Die durch Ökolandbau mögliche Senkung des Treibhausgasausstoßes um bis zu 20 Prozent reiche nicht aus, um das Klima nachhaltig zu entlasten. Dazu sei eine Senkung um 50 Prozent notwendig, erklärten IÖW und Foodwatch. Zudem werde für eine vollständige Umstellung auf Ökolandwirtschaft 70 Prozent mehr Fläche benötigt. Diese gebe es weder in Deutschland, noch anderswo in Europa. Hinzu käme, dass biologische Landwirtschaft nicht immer CO2-ärmer sei als konventioneller Anbau und Tierzüchtung. So könnte etwa ökologische Rinderzüchtung bis zu 60 Prozent mehr CO2 verursachen als konventionelle.

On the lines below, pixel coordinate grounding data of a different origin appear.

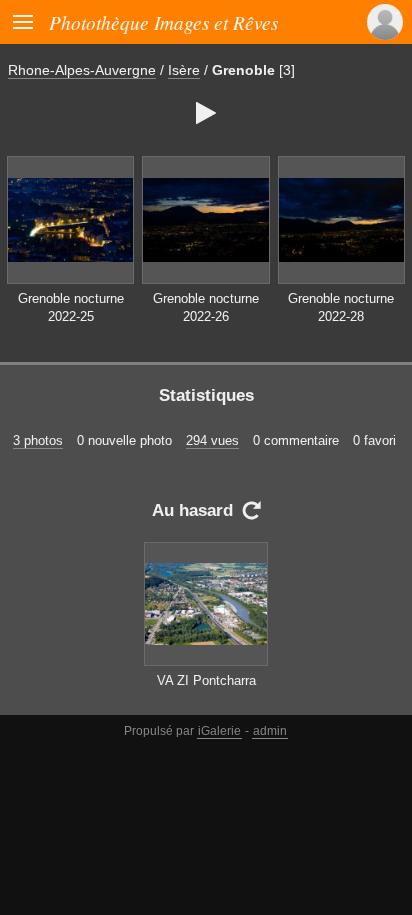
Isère (184, 70)
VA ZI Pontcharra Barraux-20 (206, 690)
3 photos (38, 440)
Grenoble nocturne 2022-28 (341, 308)
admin (270, 731)
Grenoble (243, 70)
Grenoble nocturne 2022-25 (71, 308)
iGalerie (219, 731)
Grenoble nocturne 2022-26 (206, 308)
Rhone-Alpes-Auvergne (82, 70)
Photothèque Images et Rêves (163, 22)
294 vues (212, 440)
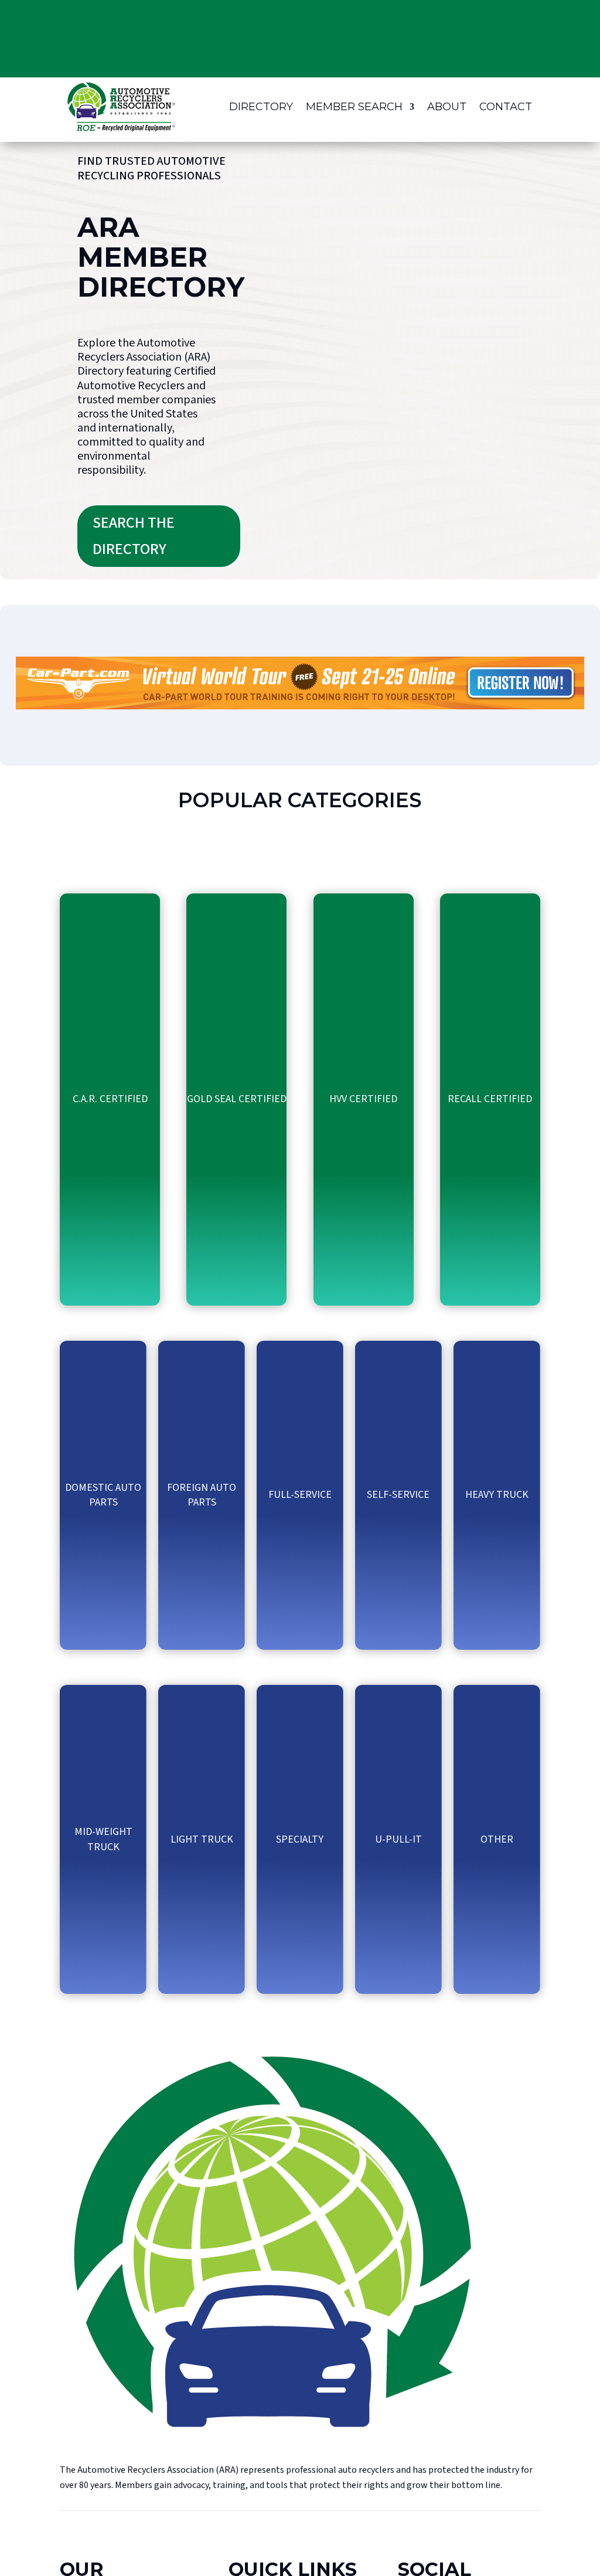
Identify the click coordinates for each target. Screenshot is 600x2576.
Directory (261, 106)
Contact (505, 106)
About (446, 106)
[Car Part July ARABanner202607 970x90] (300, 706)
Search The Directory (134, 536)
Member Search (354, 106)
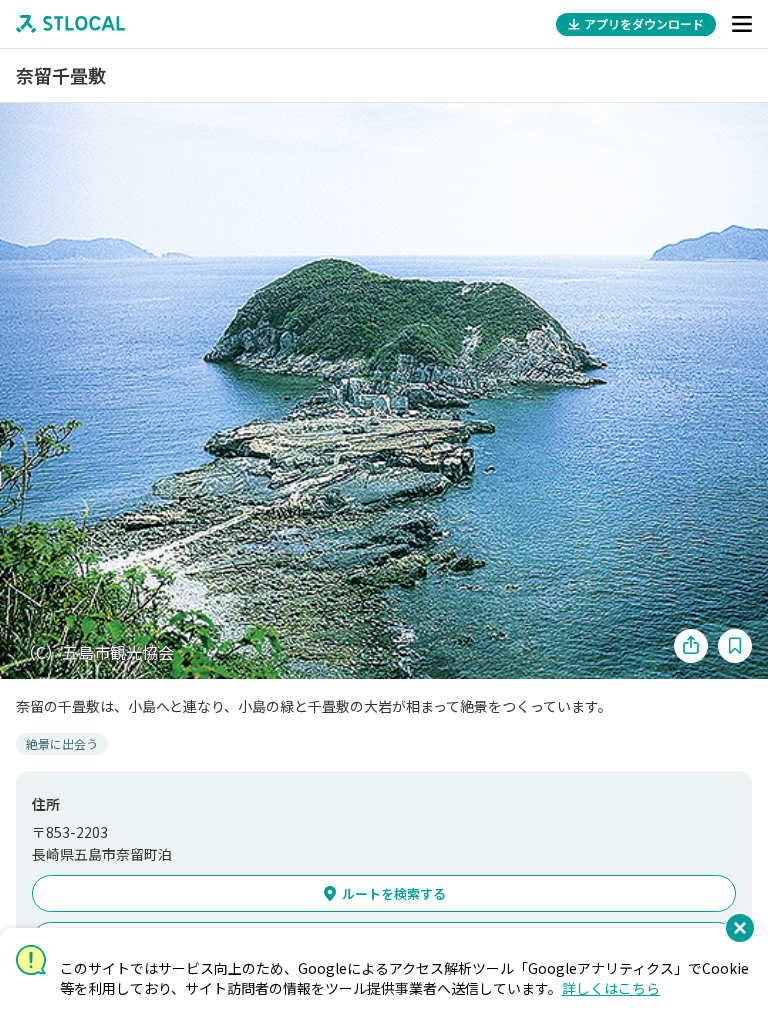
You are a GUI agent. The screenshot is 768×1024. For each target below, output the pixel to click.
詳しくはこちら (611, 988)
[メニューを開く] (742, 24)
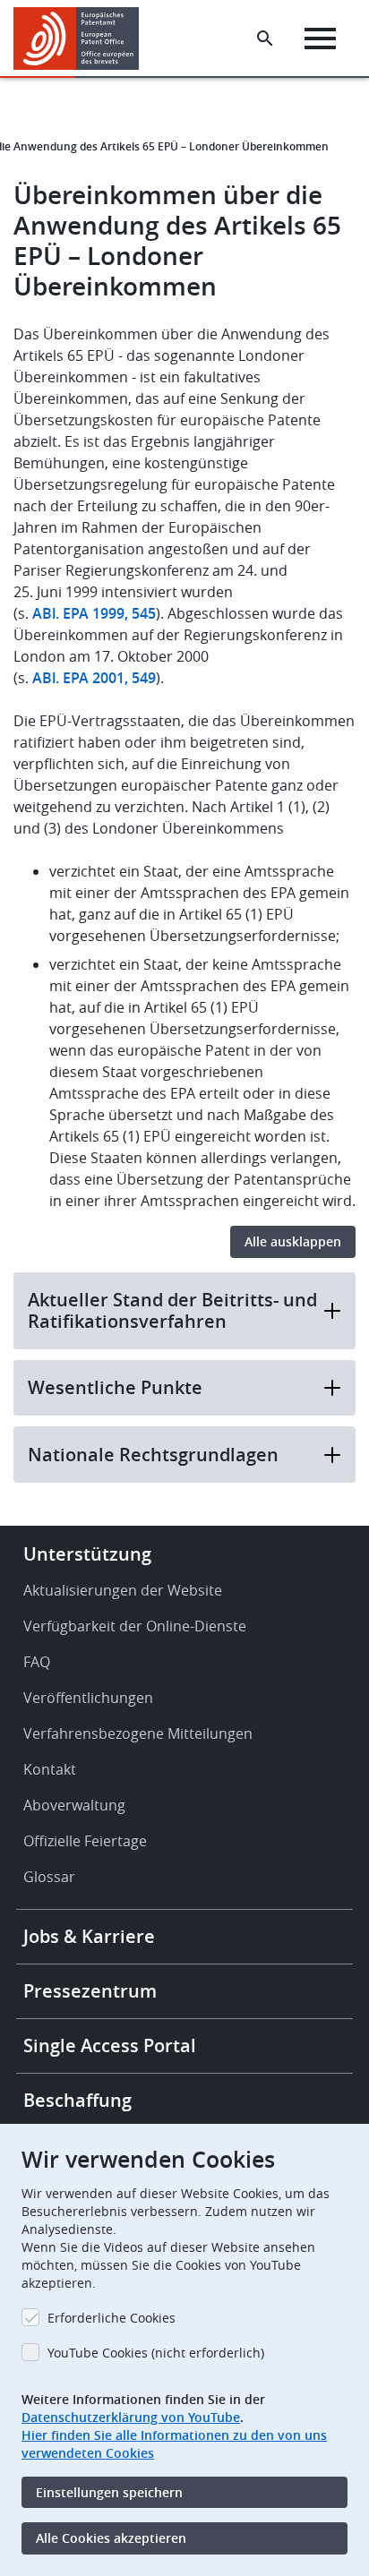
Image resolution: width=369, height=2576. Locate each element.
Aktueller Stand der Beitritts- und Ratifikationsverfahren (172, 1310)
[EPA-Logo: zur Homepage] (82, 38)
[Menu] (320, 38)
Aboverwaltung (74, 1805)
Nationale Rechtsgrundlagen (153, 1454)
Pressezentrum (90, 1991)
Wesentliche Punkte (115, 1387)
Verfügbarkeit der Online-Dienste (134, 1626)
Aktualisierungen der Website (122, 1590)
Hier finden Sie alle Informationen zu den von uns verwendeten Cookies (174, 2443)
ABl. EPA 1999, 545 (94, 613)
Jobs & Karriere (89, 1936)
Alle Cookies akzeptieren (111, 2537)
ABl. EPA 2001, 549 (94, 678)
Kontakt (49, 1769)
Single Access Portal (109, 2045)
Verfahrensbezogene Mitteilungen (138, 1733)
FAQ (36, 1662)
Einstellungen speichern (109, 2492)
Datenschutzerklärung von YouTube (130, 2417)
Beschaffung (77, 2100)
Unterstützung (87, 1554)
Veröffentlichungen (88, 1697)
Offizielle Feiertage (85, 1841)
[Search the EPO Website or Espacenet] (265, 38)
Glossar (49, 1877)
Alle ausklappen (293, 1241)
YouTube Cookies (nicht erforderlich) (155, 2352)
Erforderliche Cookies (111, 2317)
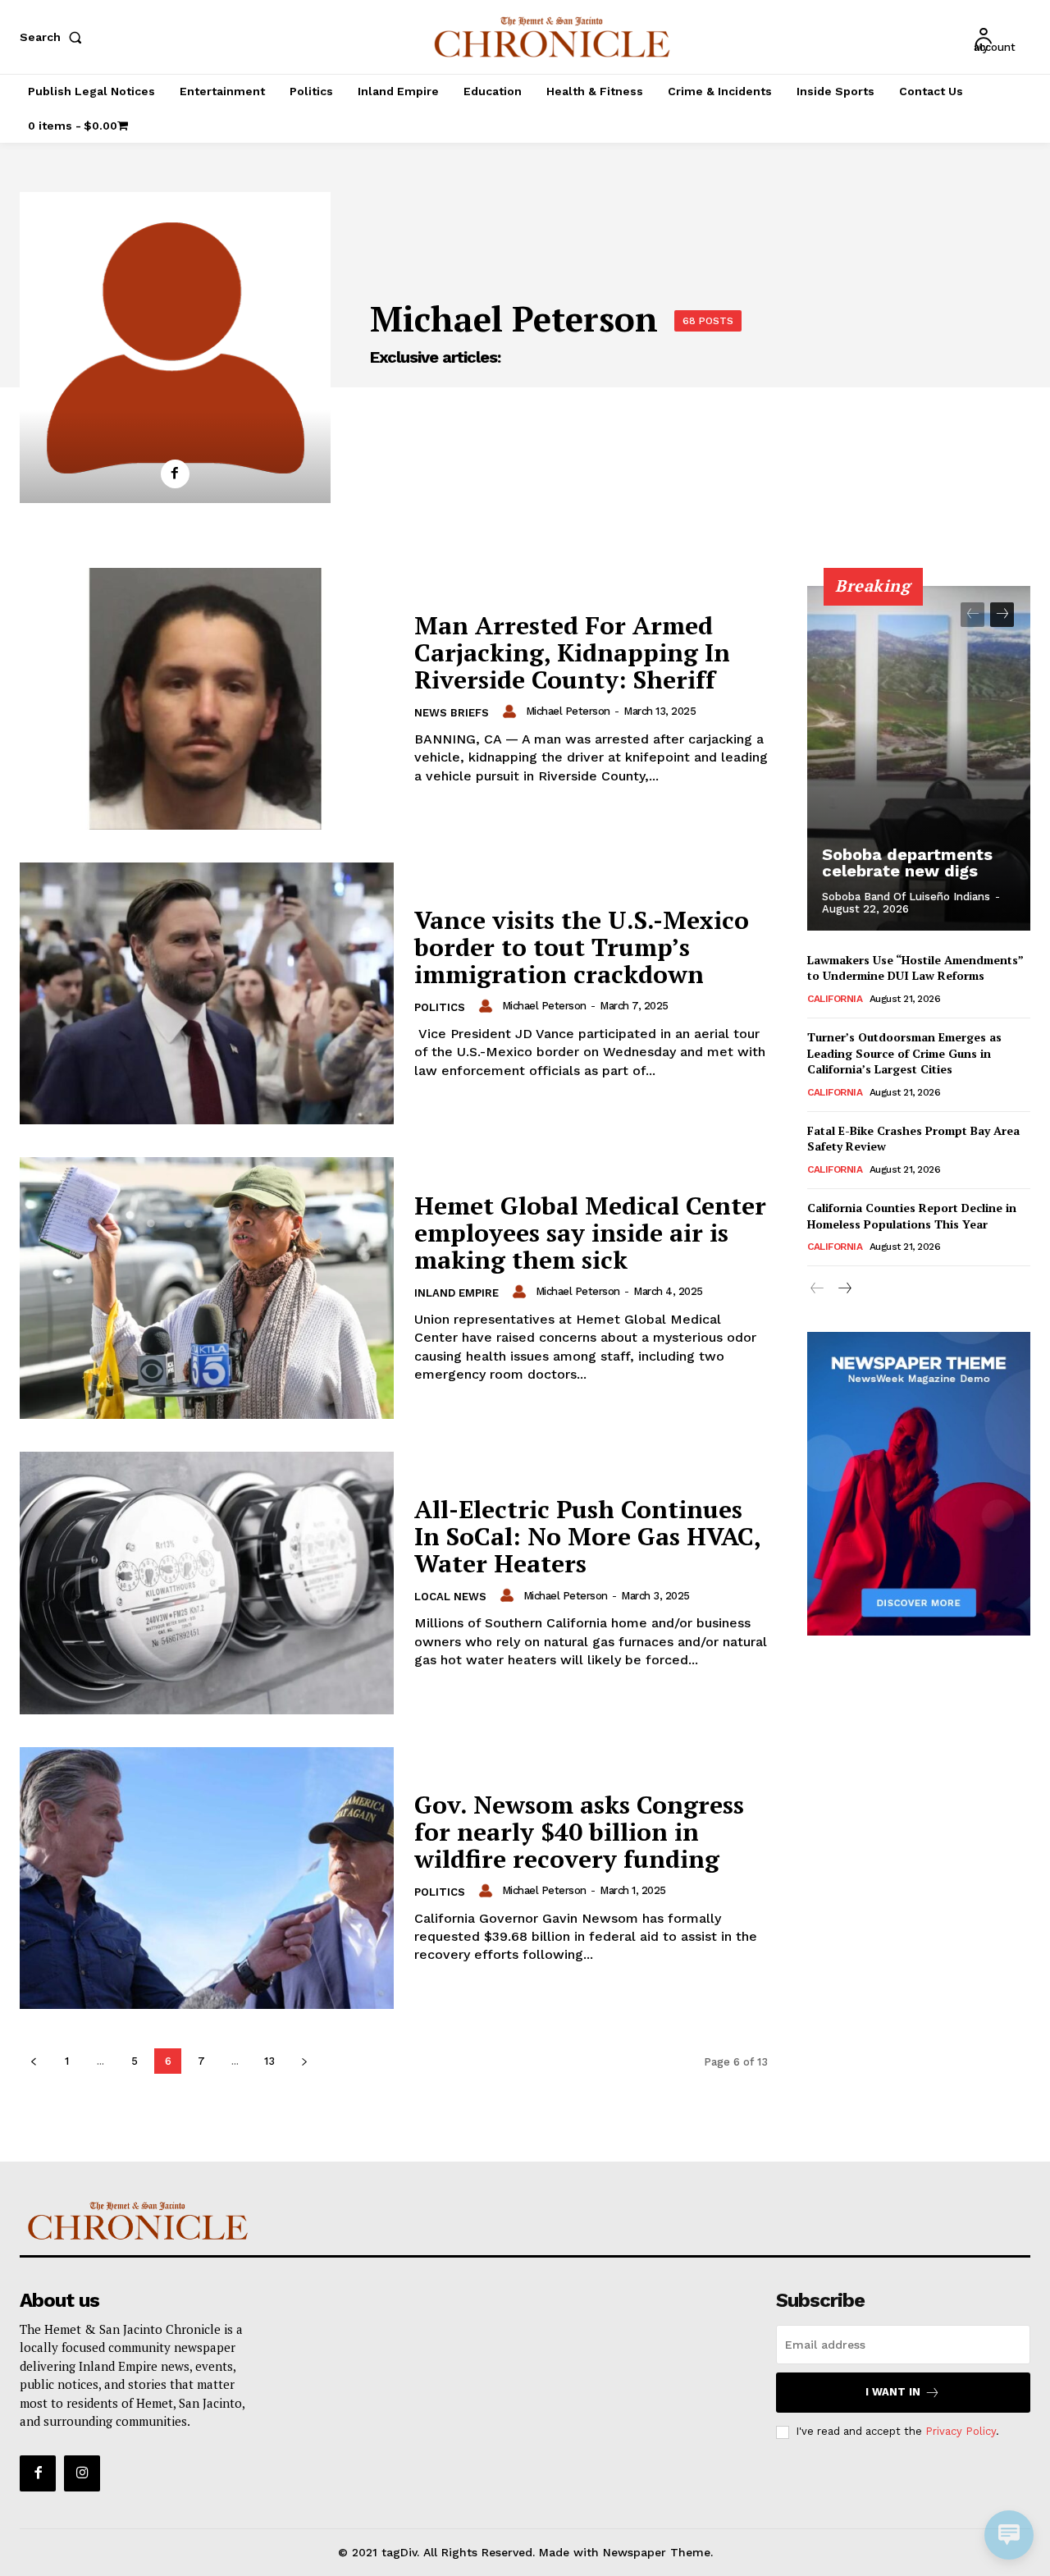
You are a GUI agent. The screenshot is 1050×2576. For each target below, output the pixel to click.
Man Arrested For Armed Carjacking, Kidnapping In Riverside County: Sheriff (572, 652)
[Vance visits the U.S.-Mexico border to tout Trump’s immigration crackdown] (207, 993)
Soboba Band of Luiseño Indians (906, 896)
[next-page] (303, 2061)
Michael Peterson (568, 711)
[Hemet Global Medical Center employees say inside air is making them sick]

Langfristige Änderung der Essgewohnheiten

Helfen könne letztendlich nur eine Umstellung der Essgewohnheiten, erklärten die Forscher und Verbraucherschützer: Besonders Rindfleisch und Milchprodukte belasteten das Klima stark; Schweinefleisch etwa sei klimaverträglicher. Ebenso dürften aber Moore und Feuchtwiesen nicht mehr für die Landwirtschaft genutzt werden. Diese machten nur acht Prozent der landwirtschaftlichen Fläche aus, sie stünden aber für 30 Prozent der CO2-Emissionen aus der Landwirtschaft.

Der Deutsche Bauernverband (DBV) bezweifelte die Ergebnisse der Studie: Die Landwirtschaft sei der einzige Wirtschaftszweig, der mehr CO2 absorbiere als er ausstoße. So stehe dem Ausstoß von 133 Millionen Tonnen CO2 eine Bindung von 168 Millionen Tonnen des Klimagases entgegen, erklärte der Verband.

Foodwatch-Geschäftsführer Thilo Bode wies die Kritik wiederum als "bizarr" zurück: Der DBV rechne bei diesen Zahlen die Forstwirtschaft mit ein - doch die Bindung von CO2 durch Wälder könne den Emissionen durch die Landwirtschaft nicht entgegengesetzt werden. Zudem werde CO2 in der Landwirtschaft nicht langfristig gebunden, sondern bei der Verwertung der Agrarprodukte wieder freigesetzt, sagte Bode. Am Ende stehe also netto der genannte Ausstoß von 133 Millionen Tonnen CO2 durch die Landwirtschaft.